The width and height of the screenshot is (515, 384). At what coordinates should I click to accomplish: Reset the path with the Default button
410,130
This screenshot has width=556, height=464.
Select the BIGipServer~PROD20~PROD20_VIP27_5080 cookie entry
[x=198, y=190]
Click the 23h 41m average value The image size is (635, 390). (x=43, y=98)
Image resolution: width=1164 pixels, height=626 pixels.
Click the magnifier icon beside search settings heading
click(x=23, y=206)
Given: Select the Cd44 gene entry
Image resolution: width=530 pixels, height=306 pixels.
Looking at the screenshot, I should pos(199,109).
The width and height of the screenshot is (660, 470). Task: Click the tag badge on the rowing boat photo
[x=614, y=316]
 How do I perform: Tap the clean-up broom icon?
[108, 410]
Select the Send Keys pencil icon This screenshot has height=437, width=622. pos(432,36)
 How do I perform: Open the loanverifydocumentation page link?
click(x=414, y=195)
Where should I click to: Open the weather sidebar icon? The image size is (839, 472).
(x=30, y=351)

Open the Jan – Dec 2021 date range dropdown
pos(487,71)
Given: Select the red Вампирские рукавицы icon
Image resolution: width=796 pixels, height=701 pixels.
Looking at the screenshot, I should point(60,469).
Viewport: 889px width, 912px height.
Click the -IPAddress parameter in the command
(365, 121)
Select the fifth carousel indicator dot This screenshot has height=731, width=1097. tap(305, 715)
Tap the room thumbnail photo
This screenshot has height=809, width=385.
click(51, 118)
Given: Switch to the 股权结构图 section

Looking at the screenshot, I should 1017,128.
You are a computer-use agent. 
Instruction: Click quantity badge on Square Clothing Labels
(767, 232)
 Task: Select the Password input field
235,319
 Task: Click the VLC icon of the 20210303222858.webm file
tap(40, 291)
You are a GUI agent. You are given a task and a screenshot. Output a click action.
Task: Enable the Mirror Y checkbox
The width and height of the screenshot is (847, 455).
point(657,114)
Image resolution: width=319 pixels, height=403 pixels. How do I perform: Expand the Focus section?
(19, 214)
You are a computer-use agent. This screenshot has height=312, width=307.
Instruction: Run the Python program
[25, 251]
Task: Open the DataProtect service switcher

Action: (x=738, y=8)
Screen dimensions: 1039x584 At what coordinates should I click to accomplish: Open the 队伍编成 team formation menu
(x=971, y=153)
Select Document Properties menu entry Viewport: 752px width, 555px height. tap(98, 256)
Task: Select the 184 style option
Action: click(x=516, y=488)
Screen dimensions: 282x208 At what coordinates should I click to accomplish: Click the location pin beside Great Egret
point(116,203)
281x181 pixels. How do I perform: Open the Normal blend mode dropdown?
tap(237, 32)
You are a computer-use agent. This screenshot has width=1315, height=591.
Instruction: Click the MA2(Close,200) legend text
++++++++++++++++++++
* _Task details_:
Search the material for lines holding the word "computer", then say how many there are and nothing more.

* _Task answer_:
3